A personality pattern described as authoritarian personality, as described in the 1950 book of the same name, grew out of a study of anti-Semitism.
Theodor Adorno (1903–69) led a team of researchers at the University of California, Berkeley, to determine whether there was a correlation between anti-Semitism and personality traits. Although the original focus of his research had been the identification of an anti-Semitic personality, the scope was widened from anti-Semitic to Fascist, then to authoritarian. The study revealed that people who are prejudiced against one ethnic or racial group are likely to be biased against others as well.

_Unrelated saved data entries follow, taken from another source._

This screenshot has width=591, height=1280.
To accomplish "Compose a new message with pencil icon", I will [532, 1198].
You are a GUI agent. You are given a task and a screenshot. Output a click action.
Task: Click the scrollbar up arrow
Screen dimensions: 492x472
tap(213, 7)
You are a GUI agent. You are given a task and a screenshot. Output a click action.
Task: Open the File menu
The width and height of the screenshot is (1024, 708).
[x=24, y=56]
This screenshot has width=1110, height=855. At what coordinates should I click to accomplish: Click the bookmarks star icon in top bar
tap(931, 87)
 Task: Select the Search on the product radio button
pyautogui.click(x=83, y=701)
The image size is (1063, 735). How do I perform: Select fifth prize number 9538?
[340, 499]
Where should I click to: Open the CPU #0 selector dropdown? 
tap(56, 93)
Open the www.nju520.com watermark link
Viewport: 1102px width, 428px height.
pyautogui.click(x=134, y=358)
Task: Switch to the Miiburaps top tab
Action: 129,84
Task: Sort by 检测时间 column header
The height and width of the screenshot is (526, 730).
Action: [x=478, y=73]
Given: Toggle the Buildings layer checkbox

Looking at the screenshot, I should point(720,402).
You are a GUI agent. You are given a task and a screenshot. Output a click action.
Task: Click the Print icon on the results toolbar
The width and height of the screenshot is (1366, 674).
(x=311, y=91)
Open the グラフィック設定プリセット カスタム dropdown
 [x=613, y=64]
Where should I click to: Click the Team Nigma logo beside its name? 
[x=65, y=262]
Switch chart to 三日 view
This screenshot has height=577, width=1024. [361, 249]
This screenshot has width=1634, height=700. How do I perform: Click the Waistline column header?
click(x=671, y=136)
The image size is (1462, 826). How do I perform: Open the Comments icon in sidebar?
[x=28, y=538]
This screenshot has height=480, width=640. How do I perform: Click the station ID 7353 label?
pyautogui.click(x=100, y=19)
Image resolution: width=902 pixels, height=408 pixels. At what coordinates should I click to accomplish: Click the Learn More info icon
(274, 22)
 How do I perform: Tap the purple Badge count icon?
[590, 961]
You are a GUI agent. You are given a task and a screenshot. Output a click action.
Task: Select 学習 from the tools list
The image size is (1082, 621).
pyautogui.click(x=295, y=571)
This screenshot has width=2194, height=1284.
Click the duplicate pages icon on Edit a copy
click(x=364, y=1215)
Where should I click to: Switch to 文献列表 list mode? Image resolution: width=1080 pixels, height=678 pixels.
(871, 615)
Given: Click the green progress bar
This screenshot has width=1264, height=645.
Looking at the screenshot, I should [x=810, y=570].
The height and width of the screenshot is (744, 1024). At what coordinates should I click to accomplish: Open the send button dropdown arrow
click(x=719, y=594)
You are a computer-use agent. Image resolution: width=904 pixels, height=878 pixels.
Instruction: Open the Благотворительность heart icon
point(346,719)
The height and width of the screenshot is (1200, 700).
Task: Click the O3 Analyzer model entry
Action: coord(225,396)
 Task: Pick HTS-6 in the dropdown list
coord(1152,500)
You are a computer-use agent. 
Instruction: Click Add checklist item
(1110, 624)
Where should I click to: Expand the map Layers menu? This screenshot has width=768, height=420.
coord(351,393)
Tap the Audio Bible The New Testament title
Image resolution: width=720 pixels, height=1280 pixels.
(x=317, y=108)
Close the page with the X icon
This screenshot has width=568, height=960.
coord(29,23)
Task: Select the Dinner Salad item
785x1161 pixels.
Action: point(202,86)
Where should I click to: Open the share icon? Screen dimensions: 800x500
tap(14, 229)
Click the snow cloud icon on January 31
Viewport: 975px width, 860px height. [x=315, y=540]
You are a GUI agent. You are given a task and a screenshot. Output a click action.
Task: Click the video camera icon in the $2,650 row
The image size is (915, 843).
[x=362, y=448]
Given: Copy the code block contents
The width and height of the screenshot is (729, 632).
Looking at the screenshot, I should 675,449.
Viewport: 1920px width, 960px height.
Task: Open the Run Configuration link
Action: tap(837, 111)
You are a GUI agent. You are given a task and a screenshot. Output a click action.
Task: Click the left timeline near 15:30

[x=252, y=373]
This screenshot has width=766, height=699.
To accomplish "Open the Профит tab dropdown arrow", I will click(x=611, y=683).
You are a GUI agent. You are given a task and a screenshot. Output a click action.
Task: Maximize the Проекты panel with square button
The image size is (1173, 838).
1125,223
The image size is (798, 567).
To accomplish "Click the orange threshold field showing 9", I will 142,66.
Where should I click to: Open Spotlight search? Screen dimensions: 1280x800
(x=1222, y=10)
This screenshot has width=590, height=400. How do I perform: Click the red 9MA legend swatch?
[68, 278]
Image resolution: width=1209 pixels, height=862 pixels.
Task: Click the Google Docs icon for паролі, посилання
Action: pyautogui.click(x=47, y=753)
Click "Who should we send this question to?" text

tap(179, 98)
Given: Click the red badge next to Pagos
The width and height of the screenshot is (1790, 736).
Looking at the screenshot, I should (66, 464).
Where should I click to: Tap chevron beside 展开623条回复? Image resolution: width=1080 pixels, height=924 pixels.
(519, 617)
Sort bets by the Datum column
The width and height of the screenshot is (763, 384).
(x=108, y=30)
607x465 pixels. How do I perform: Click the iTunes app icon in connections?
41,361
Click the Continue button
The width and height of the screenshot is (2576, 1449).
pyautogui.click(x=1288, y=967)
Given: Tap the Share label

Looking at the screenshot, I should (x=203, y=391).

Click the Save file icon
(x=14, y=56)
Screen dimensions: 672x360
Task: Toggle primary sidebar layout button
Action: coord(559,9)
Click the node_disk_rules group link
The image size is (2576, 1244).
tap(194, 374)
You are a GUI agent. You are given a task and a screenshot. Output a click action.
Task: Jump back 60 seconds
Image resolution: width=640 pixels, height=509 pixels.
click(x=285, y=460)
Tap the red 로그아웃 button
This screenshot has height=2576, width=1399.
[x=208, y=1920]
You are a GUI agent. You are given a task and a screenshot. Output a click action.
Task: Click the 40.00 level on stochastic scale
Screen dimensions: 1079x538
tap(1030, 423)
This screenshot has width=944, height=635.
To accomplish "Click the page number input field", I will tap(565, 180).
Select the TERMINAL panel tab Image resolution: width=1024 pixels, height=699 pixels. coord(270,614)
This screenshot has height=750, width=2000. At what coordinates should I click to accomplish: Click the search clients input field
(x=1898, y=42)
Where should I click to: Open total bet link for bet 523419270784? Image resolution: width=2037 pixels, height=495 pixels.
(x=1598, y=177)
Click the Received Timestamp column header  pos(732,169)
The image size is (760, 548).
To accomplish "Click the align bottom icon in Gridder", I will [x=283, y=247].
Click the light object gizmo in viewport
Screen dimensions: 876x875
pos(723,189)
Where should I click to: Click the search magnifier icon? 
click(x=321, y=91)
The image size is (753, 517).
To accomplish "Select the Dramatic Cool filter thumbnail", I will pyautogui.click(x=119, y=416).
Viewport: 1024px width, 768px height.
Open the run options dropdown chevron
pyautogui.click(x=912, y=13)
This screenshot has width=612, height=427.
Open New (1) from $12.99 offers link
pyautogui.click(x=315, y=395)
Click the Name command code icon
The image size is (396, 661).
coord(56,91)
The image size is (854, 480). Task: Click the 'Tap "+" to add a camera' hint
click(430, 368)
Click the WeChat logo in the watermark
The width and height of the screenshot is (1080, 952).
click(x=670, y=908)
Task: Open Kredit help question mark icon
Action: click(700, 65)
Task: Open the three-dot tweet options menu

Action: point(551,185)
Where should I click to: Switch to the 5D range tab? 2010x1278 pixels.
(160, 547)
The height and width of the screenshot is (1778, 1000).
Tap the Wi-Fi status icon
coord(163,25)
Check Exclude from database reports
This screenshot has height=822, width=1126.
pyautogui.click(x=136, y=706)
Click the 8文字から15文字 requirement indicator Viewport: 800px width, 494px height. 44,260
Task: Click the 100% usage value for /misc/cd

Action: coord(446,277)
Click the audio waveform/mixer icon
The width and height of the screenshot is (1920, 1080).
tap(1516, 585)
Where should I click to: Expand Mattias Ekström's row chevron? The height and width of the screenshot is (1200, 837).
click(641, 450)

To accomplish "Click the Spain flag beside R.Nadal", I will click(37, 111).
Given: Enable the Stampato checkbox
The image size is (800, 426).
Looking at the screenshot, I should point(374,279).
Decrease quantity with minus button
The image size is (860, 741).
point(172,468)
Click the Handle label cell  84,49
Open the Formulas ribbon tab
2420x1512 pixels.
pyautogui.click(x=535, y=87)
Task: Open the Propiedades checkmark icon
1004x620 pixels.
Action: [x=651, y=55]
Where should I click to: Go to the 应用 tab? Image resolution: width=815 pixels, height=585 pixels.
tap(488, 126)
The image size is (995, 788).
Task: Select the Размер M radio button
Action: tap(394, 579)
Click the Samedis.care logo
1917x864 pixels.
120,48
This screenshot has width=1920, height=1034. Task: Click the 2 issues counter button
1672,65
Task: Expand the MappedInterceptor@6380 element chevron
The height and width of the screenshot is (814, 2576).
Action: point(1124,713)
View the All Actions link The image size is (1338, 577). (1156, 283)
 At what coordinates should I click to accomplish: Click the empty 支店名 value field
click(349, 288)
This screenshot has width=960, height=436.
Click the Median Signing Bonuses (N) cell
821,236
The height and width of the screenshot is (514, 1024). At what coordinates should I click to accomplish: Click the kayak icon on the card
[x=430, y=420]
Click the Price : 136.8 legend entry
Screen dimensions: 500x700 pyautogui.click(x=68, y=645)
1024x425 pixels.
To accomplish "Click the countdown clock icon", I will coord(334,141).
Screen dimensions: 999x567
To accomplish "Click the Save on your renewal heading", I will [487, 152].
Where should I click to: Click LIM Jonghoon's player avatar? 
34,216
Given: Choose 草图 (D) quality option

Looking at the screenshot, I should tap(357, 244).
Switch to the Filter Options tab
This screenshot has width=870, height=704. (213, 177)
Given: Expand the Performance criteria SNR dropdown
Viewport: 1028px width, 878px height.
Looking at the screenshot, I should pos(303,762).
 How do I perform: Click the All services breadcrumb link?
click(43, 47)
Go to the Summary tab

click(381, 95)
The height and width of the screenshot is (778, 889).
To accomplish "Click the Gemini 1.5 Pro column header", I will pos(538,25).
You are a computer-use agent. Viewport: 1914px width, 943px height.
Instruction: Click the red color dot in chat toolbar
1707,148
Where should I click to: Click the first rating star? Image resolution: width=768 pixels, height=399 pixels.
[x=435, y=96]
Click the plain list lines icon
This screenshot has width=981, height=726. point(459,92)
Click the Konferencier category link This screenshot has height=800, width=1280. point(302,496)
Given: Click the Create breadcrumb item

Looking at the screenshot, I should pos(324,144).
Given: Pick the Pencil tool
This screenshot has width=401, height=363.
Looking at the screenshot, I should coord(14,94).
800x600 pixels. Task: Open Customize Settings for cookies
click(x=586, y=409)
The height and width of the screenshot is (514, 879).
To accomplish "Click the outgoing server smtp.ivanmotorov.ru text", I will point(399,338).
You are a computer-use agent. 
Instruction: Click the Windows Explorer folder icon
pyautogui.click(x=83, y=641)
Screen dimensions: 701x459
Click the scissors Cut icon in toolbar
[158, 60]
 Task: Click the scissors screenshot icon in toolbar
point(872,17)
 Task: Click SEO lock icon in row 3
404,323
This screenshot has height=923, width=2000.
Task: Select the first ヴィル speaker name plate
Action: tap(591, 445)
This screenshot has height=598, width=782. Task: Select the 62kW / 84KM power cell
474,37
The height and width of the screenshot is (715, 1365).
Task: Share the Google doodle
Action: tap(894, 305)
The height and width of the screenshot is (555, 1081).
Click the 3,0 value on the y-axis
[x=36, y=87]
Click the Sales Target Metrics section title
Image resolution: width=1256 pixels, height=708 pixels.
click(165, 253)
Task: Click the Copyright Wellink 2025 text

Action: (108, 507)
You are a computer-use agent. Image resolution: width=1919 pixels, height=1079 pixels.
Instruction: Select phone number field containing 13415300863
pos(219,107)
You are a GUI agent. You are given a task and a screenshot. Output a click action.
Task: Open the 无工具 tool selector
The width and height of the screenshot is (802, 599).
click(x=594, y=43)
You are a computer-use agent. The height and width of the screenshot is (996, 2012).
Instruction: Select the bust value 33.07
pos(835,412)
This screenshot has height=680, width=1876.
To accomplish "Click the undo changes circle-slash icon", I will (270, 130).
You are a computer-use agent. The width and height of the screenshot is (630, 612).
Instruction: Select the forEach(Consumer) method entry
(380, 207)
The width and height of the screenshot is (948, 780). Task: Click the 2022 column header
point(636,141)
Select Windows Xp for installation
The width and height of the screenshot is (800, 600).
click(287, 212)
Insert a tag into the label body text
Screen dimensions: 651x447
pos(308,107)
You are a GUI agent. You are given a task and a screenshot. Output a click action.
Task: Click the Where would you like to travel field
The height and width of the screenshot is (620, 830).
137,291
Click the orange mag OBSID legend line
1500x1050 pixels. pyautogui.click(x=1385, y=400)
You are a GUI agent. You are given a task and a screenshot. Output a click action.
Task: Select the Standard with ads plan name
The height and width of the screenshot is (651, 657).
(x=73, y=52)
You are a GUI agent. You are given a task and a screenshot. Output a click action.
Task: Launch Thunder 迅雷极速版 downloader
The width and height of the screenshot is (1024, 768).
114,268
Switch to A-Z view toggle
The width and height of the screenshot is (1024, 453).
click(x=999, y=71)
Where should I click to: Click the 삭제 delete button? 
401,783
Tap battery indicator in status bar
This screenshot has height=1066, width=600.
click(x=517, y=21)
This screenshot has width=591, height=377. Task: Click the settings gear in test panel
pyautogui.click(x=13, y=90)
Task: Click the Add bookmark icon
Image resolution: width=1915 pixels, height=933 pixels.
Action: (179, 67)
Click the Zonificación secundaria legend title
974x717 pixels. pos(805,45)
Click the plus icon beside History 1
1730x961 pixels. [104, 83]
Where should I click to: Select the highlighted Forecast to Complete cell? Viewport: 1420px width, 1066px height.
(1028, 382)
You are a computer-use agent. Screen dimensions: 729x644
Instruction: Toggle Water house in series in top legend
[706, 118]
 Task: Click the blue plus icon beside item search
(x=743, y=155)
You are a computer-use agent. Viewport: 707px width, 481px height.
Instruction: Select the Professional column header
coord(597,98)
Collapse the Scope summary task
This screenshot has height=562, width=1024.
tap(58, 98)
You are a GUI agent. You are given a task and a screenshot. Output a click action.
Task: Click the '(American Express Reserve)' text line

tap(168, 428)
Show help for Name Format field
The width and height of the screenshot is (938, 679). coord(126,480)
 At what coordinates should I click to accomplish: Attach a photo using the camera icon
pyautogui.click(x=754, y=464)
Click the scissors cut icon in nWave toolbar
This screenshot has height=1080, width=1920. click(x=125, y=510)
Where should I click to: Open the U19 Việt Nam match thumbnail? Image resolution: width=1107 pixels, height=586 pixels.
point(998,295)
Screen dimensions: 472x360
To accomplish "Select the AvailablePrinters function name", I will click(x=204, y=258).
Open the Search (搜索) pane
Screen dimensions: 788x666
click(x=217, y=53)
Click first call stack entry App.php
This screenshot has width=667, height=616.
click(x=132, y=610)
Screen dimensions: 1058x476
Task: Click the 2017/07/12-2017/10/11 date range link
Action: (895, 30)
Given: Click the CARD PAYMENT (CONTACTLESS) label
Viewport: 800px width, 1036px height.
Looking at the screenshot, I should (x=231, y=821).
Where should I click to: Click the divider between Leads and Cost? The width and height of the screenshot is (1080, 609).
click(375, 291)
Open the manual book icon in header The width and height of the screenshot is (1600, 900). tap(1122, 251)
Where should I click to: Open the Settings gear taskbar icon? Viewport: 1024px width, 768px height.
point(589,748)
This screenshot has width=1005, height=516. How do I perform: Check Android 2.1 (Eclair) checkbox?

The major determining factor in the formation of an authoritarian personality was shown to be a pattern of strict and rigid parenting. Authoritarian parents instill obedience through physical punishment and harsh verbal discipline. Little praise or affection is expressed by authoritarian parents, and they discourage independence. Instead, a child's behavior is expected to meet a particular set standard. These parents demand obedience to themselves and to all persons of higher status. When they reach adulthood, children raised with this personality structure may discharge the hostility they have accumulated from their harsh upbringing against those they perceive to be of lower status. They typically form negative stereotypes of others and discriminate against or overtly persecute them. These adults may be projecting their own weaknesses and fears onto the groups they denigrate as inferior. Other traits associated with this personality type are dependence on authority and rigid rules, conformity to group values, admiration of powerful figures, compulsions, concreteness, and intolerance of ambiguity.